Tagging, the (bad kind of) evil cousin of graffiti, is a scourge - a plague - that offends my senses.

Years ago, when I could still afford to risk engaging in illegal activities, I spent some wonderful times creating graffiti with friends. There was the excitement that came from "breaking the rules" - but there was also delight in creating something, in transforming the space around us. With our graffiti, my friends and I always tried to either say something or create art in unexpected or unapproved spaces.

[Graffiti photos] A couple of weeks ago I came across a graffiti scrawl - next to some tags - that I found myself laughing in agreement with. It had an arrow pointing to the tags and said "A fine example of useless s***".

Tagging doesn't amount to anything positive - it's just ugly scrawls that express nothing more than laziness and disrespect. Taggers can't even be bothered to say anything. I'd rather see an ugly scrawl that says something - even if I disagree with what's being said. I mean, if someone's going to go to the effort of scrawling on a public space, they might as well do something meaningful with it.

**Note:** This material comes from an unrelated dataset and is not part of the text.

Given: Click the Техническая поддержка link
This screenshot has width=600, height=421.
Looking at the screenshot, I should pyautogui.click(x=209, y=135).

 There have been some wonderful stencil graffiti art pieces going up in Calgary over the past few couple years, and there's a long tradition of artful, poetic and challenging posters pasted, graffiti-style, to all sorts of 'unauthorized' surfaces in the city. The unfortunate thing is that many lump this wonderful art in with the taggers - decrying it all as just vandalism. Maybe if the taggers stopped being stupid navel-gazers and put a little thought into their work, we might be able to see graffiti emerge as a strong and positive force for dialogue in our community and for the transformation of the isolating structures of the city into something less oppressive.


Monday, March 21, 2005

Getting caught up...

Well, it's been some weeks since I last put together an update of what's been going on for me.

The past month or so have been absolutely crazy for me, work-wise, politically and personally. The last time I had a weekend without some major event, or where I got more than one full night of sleep, was in January.

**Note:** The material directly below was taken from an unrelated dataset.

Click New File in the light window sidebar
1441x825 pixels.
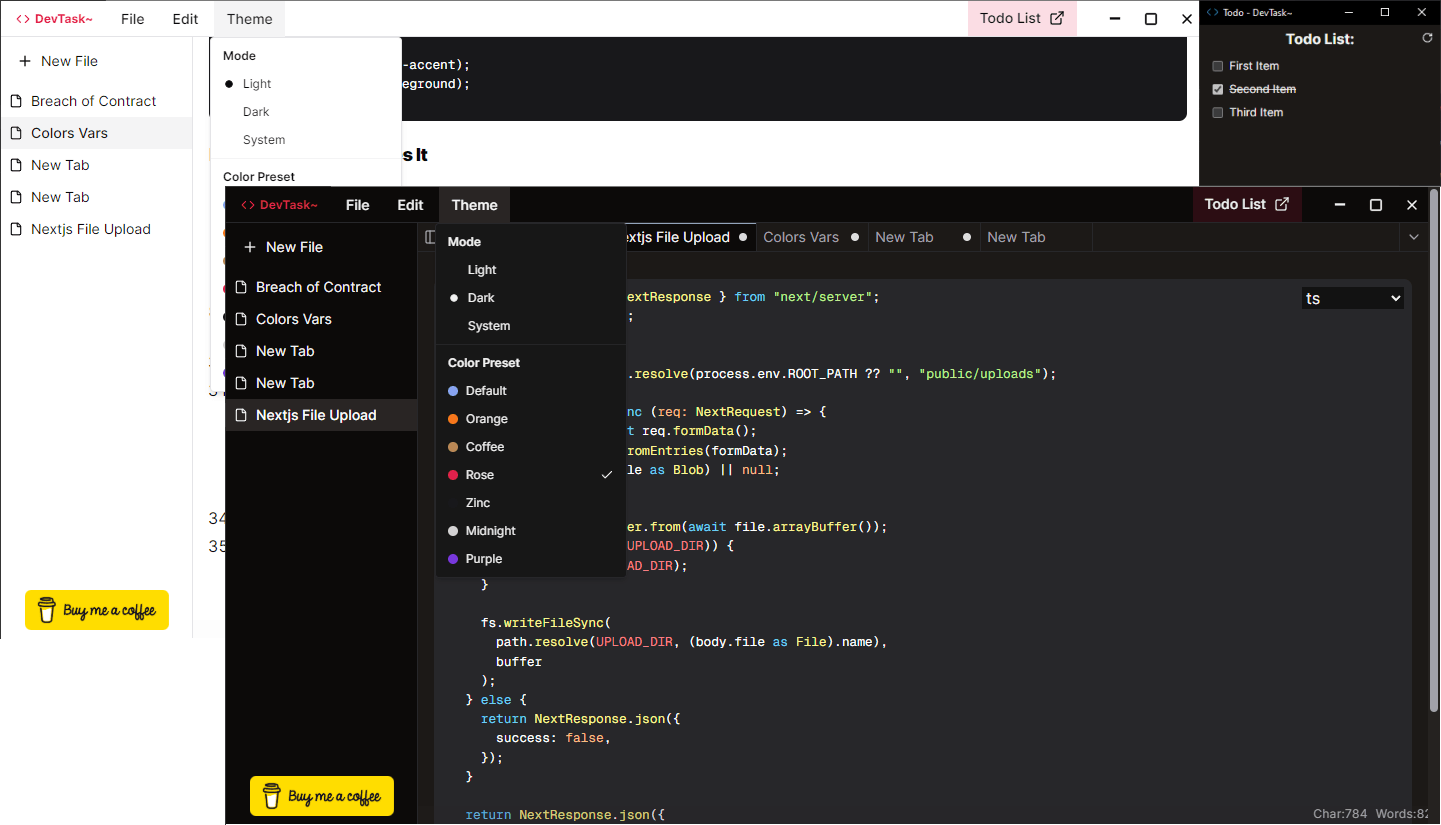coord(69,61)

I'm planning to post some back-dated entries (that will show up before this one), going back to February 20, to cover the many interesting recent goings-on, while I have a few days with no major crises planned...

Monday, March 14, 2005

An Intense Experience

On Sunday night I was visiting a friend whose neighbor has been living with a violently abusive partner. Things came to a head that night and she called the police to have him taken away.

Afterward, she came over to my friend's place for some support. It was incredible to see her emerging from the fog of the abuse and finding a sense of her own power. In standing up for herself, she was able to begin the process of reclaiming her sense of self and her independence from her abuser.

As we talked about what had happened, it was wonderful to see the effect of putting names to the various aspects of what had happened to her, and what she had done. She'll have much work ahead of her to fully break away from the deeply damaging emotional crap the abuser did to her, and to fully heal from it. But, it was tremendously inspiring to witness her strength and empowerment that night.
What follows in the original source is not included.